267. I close this Inquest.

Recommendations To Southern Cross Care NSW and ACT (“SCC”):

  1. Recommend that SCC review its procedures for the clinical briefing of visiting general practitioners (“GP”), so that, in circumstances where a resident with dementia in a Memory Support Unit (“MSU”) is currently exhibiting aggressive behaviour, the procedures provide that a chronological summary of incidents of verbal and physical aggression for that resident since the GP’s last visit is printed out from the ‘AutumnCare’ database and provided to the GP. Consideration should be given to whether the need for such a summary to be provided in the circumstances described should be noted on the form currently used (see Inquest Exhibit 6), or otherwise included in the relevant SCC policy.

  2. Recommend that SCC review the Care Manual section ‘Managing Behaviours of Concern’ to provide further guidance on the range of circumstances that would indicate when an unscheduled formal case conference should be held for an MSU resident (including for problematic aggressive behaviours) and to identify the minimum participants (namely family, facility staff and the treating GP).

  3. Recommend that, if feasible, an alert be placed on ‘AutumnCare’ for outstanding GP referrals for MSU residents (including geriatrician, DBMAS and mental health referrals), to ensure that they are followed up and completed.

  4. Recommend the use of behaviour charts (wandering and aggressive physical and verbal behaviours) on a continual basis for MSU residents exhibiting persisting aggressive behaviours; and amendment of the Physical Behaviour chart to include a separate code for acts of physical aggression.

  5. Recommend that consideration be given to formulating a clear policy guideline for when, and in what form, there should be notification to the treating GP of acts of resident-to-resident aggression and resident-to-staff aggression carried out by a resident under the care of that GP.

  6. Recommend that a detailed history (“History”) be taken on admission for each resident of an MSU, identifying their likes/dislikes, pre-morbid personality, any environmental and social sensitivities, dietary preferences and general interests, and that the SCC Care Manual provide guidance on that process.

  7. Recommend that the behavioural interventions listed on an MSU resident’s Behaviour Plan be individually tailored (and modified as required) to the resident, having regard to both the nature and type of behaviours and the resident’s history and that the SCC provide its staff guidance on that process via the Quick Reference Guide.

  8. Recommend that there be ongoing training of care staff (including registered nurses and personal care workers) involved in MSU resident care as to:

(a) how to respond to residents displaying aggressive behaviours, including considering the underlying reasons why aggression may be displayed (including pain, mental health, delirium, and consequences of dementia);

(b) the use of behavioural interventions; and

(c) recording in the AutumnCare notes and, where necessary, a resident’s Care Plan, the surrounding context and any possible triggers that preceded the aggressive behaviour.
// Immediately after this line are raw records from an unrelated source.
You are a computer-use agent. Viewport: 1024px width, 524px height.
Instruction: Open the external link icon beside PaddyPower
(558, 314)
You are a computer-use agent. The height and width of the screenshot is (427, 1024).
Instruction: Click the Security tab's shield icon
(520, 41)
  1. Recommend that the SCC introduce a written procedure supplemented by a published policy, to provide guidance as to when external review by a clinician other than a general practitioner may be required and when external transfer may be required.
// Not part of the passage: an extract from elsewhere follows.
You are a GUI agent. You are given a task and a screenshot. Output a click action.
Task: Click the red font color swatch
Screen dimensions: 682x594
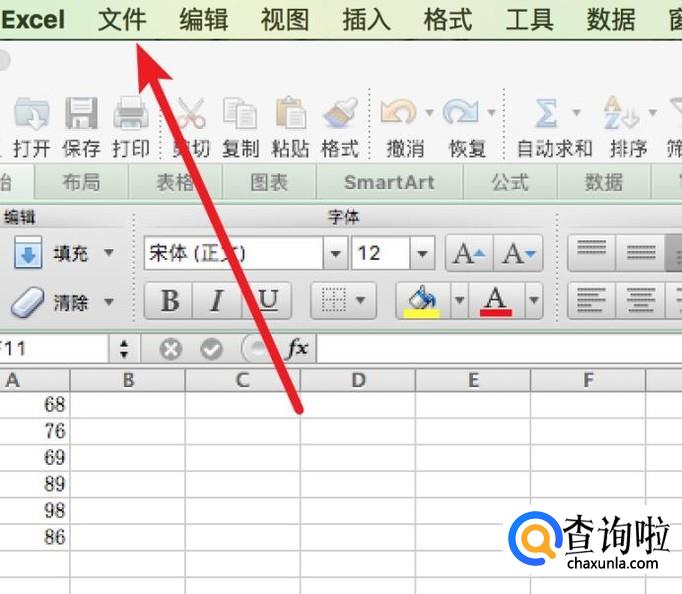tap(497, 300)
  2. That consideration be given to installing CCTV in common areas of the MSU at Southern Cross Care Caves Beach, so that footage of unwitnessed incidents may be subsequently reviewed.

  3. Recommend that SCC give consideration to amending its Incident Form – Resident310 to include:

(a) In the section titled “Actions Taken By Staff” – guidance on when the doctor treating the apparent perpetrator of a resident-on-resident physical assault is to be notified;

(b) In the section titled “Referral” – further referral options, including referral to DBMAS, or referral for geriatric or psychogeriatric review; and

(c) An option to recommend a case conference in the section titled “Management Review.” Magistrate Robert Stone Deputy State Coroner 3 March 2020 Newcastle Coroner’s Court 310 Annexure HE-10 to Exhibit 3.